Our experts asked for further clarification from this reader who had a question in the Q&A section of eZine 298, and here is his expanded explanation. – Editor)
Regarding my question on the rule joint and countersunk hinges, let me explain my problem further. When I countersink the entire hinge, the notch appears at the bottom on the roundover side of the rule joint, just where I have to countersink the barrel of the hinge. How do I avoid the notch if I want to countersink the entire hinge? – Jim DiRenzo
Tim Inman: You can’t.
Chris Marshall: Once a rule joint is assembled and with table’s leaf down, the mortise for the hinge barrel and the barrel itself should not be visible on the roundover at all when viewed from above. That’s because the hinge barrel should be inset from the edge of the table top so it is positioned almost at the center point of the roundover — not at the edge of the radius where you could see it (see the illustration here). From your explanation, unfortunately it sounds like that’s where you’ve mortised for the hinge barrel — at the edge of the roundover. Also notice that the shorter of the two hinge leaves should be attached to the tabletop side of the joint; the longer hinge leaf attaches to the table leaf.
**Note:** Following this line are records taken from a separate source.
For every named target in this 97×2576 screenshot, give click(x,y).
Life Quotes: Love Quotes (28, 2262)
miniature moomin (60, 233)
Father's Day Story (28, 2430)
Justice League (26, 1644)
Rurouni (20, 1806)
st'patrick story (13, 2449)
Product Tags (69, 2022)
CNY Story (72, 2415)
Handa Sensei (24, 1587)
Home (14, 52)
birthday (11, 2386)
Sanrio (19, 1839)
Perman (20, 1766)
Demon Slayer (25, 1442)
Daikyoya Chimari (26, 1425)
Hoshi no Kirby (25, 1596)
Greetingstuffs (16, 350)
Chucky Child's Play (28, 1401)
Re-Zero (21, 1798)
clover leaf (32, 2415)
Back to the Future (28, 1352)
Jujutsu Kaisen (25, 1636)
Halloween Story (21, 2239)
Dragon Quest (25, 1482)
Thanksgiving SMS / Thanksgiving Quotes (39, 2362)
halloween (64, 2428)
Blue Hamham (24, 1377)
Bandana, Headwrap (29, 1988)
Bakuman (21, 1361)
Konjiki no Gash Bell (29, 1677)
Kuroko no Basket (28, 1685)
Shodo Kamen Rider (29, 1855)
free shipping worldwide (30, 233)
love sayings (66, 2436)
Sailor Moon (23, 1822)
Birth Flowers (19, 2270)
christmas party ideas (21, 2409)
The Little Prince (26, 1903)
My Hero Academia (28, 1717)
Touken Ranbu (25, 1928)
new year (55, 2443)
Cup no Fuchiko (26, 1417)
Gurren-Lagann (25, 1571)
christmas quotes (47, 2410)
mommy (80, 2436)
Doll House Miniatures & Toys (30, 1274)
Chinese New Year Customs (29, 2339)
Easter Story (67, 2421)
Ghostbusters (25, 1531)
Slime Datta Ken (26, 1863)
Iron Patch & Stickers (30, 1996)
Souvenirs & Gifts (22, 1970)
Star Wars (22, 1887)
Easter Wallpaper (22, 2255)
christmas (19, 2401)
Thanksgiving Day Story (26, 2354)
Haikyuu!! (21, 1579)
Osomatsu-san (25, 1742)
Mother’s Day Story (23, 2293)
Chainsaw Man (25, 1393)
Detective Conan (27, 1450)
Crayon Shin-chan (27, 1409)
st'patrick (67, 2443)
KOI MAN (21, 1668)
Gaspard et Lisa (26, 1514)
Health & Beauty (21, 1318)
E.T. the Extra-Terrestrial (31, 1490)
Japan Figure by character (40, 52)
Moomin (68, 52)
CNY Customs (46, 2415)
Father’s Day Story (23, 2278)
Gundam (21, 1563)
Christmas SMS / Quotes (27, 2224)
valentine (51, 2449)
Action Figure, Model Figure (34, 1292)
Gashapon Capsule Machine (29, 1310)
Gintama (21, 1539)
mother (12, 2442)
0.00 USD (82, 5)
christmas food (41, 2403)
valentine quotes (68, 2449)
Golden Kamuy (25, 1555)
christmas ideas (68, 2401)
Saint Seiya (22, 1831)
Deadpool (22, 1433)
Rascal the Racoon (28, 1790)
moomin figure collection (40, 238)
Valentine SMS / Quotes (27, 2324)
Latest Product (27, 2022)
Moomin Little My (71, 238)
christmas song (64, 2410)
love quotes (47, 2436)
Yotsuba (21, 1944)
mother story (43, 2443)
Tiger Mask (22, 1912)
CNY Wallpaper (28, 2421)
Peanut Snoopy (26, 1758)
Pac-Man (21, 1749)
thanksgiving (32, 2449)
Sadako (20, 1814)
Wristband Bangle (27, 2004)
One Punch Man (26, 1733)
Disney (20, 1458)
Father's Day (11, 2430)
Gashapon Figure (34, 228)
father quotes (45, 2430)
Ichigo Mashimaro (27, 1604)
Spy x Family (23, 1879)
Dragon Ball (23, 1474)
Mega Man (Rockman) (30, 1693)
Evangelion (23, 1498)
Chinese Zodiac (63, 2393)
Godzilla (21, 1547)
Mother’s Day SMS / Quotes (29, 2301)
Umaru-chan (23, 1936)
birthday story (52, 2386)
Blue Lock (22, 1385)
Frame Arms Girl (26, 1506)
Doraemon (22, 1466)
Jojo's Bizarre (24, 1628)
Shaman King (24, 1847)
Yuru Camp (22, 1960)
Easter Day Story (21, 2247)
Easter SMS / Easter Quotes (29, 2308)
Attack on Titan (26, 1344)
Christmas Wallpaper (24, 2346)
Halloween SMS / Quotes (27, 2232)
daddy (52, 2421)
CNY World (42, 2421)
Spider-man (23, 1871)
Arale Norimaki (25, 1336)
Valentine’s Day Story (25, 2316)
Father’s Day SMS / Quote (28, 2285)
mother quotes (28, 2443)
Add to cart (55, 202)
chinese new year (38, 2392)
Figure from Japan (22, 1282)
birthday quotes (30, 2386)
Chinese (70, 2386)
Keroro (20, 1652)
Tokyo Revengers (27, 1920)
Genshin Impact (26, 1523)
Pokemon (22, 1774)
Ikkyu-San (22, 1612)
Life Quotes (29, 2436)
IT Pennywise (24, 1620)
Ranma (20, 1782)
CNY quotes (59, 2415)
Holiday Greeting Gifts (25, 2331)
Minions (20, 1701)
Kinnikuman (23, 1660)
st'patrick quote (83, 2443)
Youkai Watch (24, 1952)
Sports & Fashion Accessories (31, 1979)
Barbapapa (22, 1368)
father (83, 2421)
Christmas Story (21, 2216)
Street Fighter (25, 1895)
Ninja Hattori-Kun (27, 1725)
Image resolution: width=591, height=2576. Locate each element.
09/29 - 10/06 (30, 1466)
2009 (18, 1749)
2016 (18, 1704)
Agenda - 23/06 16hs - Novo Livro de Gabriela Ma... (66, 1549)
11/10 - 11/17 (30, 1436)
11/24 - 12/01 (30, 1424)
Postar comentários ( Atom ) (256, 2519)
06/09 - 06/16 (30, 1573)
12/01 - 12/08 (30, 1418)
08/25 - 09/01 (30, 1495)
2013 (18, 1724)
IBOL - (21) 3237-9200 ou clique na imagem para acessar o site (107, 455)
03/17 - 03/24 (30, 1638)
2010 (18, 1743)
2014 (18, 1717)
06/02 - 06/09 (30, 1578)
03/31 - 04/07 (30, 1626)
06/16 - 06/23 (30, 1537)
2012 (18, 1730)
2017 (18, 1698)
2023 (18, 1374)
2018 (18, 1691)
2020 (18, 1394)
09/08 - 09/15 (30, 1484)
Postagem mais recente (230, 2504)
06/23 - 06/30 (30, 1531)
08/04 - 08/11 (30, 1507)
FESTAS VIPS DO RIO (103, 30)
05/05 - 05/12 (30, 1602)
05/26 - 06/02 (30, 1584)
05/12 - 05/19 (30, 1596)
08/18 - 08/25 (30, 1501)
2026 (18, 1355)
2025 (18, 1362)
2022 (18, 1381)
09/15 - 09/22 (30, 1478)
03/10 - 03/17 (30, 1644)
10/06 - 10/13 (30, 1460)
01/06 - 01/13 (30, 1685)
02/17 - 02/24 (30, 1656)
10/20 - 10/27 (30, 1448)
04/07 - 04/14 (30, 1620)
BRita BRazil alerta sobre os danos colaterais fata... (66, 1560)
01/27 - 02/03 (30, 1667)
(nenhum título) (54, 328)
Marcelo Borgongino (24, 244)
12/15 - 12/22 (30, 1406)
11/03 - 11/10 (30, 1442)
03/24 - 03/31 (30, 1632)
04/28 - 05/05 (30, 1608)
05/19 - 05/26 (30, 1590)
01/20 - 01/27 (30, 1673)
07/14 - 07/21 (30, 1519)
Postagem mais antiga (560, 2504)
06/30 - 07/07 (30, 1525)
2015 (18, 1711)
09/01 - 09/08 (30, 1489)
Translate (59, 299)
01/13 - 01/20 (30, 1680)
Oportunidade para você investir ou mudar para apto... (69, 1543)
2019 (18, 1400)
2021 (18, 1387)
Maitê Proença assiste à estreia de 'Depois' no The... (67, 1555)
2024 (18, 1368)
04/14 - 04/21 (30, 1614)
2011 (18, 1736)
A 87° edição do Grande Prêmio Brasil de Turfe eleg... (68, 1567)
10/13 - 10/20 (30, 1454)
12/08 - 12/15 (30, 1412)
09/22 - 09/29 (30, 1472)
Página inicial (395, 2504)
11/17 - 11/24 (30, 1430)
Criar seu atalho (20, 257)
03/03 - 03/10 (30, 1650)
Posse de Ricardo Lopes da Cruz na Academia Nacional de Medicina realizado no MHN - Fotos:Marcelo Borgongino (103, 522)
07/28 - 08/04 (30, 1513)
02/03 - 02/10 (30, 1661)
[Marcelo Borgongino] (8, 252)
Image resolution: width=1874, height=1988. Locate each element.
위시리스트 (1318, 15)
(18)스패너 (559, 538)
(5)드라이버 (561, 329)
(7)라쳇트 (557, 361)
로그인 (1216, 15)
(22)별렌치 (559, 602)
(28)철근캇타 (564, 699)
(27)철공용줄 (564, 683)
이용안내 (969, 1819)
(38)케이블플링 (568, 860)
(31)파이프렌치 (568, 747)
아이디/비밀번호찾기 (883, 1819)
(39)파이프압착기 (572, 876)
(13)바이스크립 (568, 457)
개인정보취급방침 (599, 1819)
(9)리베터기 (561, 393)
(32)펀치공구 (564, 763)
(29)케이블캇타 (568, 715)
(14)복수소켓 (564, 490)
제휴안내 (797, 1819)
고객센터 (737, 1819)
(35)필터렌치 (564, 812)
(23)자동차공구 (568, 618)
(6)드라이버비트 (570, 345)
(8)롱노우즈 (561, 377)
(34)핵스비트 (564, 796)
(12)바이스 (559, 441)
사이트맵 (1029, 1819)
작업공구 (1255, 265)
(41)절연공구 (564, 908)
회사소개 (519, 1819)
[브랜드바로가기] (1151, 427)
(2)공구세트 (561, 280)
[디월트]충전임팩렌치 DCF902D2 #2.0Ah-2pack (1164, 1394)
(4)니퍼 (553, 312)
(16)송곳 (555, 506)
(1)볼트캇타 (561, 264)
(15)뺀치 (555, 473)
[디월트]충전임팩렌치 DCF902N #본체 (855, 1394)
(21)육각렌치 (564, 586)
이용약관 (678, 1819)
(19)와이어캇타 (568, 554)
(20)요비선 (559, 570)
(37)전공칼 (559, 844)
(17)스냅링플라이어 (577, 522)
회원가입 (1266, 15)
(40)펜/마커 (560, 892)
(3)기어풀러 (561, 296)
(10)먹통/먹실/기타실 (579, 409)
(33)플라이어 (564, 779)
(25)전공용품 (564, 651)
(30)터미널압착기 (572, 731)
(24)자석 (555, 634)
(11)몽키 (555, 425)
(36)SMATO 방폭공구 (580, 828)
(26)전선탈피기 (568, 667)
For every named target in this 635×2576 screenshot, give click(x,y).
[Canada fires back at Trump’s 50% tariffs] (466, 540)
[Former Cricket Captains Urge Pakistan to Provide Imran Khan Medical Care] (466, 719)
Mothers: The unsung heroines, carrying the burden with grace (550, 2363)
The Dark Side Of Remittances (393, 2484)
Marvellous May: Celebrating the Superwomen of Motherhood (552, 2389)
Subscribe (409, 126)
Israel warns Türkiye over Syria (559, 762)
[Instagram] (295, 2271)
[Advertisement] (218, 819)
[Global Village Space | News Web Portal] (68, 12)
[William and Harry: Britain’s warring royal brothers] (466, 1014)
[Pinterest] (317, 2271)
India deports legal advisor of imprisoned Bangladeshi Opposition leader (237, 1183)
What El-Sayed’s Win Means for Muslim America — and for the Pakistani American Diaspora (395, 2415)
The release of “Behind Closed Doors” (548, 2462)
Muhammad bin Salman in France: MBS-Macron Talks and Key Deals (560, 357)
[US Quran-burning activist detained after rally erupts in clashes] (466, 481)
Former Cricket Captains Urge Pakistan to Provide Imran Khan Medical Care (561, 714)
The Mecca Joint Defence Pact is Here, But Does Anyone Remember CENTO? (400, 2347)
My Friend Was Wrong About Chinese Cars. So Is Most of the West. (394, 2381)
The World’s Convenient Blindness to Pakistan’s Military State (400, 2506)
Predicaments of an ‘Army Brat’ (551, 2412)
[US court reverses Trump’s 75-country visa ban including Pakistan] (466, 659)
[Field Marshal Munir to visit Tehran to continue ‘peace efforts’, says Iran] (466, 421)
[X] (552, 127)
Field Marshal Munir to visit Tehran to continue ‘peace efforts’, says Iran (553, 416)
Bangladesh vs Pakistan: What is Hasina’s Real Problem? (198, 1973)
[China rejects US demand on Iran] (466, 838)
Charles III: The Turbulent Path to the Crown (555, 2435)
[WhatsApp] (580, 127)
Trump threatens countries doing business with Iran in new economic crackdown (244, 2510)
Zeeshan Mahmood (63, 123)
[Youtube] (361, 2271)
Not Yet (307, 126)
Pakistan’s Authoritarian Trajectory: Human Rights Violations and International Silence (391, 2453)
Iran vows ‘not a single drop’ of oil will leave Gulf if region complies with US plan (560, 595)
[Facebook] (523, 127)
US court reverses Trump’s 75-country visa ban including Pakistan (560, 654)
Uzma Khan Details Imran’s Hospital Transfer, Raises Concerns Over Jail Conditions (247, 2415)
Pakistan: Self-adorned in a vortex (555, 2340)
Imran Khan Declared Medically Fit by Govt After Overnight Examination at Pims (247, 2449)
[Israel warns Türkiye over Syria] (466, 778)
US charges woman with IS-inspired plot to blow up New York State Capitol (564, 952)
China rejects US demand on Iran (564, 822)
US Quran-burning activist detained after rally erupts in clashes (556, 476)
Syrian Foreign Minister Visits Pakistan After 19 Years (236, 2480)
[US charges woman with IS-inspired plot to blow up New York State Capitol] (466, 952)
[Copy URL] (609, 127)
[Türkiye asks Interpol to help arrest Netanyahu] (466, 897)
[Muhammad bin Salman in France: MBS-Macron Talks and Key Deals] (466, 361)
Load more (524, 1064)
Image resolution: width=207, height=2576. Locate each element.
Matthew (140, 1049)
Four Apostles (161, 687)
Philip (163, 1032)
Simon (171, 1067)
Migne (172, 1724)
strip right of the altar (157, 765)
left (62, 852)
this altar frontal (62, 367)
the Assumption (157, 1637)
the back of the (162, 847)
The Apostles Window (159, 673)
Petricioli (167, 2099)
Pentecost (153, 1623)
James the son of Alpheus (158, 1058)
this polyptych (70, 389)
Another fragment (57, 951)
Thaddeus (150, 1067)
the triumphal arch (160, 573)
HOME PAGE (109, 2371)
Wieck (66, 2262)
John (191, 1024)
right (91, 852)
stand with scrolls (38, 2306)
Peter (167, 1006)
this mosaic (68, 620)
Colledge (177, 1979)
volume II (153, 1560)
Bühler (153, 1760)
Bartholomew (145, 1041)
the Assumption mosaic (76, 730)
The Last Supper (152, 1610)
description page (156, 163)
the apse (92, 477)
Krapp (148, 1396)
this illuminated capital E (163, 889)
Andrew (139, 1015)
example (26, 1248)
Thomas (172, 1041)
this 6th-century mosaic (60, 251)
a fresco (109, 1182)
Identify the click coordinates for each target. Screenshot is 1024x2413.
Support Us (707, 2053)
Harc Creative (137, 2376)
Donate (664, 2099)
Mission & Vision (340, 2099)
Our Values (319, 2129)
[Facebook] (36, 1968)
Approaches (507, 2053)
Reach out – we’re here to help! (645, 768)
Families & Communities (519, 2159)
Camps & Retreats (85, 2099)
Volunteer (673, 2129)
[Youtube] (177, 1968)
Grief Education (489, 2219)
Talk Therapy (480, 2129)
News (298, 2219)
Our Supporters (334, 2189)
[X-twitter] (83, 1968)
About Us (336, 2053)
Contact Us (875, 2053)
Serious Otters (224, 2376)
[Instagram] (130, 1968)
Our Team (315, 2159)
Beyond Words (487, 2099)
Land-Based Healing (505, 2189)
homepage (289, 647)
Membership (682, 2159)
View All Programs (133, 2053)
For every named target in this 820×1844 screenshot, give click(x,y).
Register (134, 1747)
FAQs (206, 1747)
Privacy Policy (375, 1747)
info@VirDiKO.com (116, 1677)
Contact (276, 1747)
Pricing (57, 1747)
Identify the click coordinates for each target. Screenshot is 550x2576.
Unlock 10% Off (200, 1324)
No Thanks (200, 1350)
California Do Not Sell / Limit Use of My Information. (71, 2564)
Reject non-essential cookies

With the hinge barrel located at the center of the roundover, the table leaf’s cove profile can rotate up or down properly without binding against the roundover. A rule joint doesn’t come together like a typical door-hinge joint does — the hinge barrel doesn’t split the two parts “at the seam,” so to speak. It might be a good idea to find hardware installation instructions in a woodworking book or a magazine article to help guide you further here.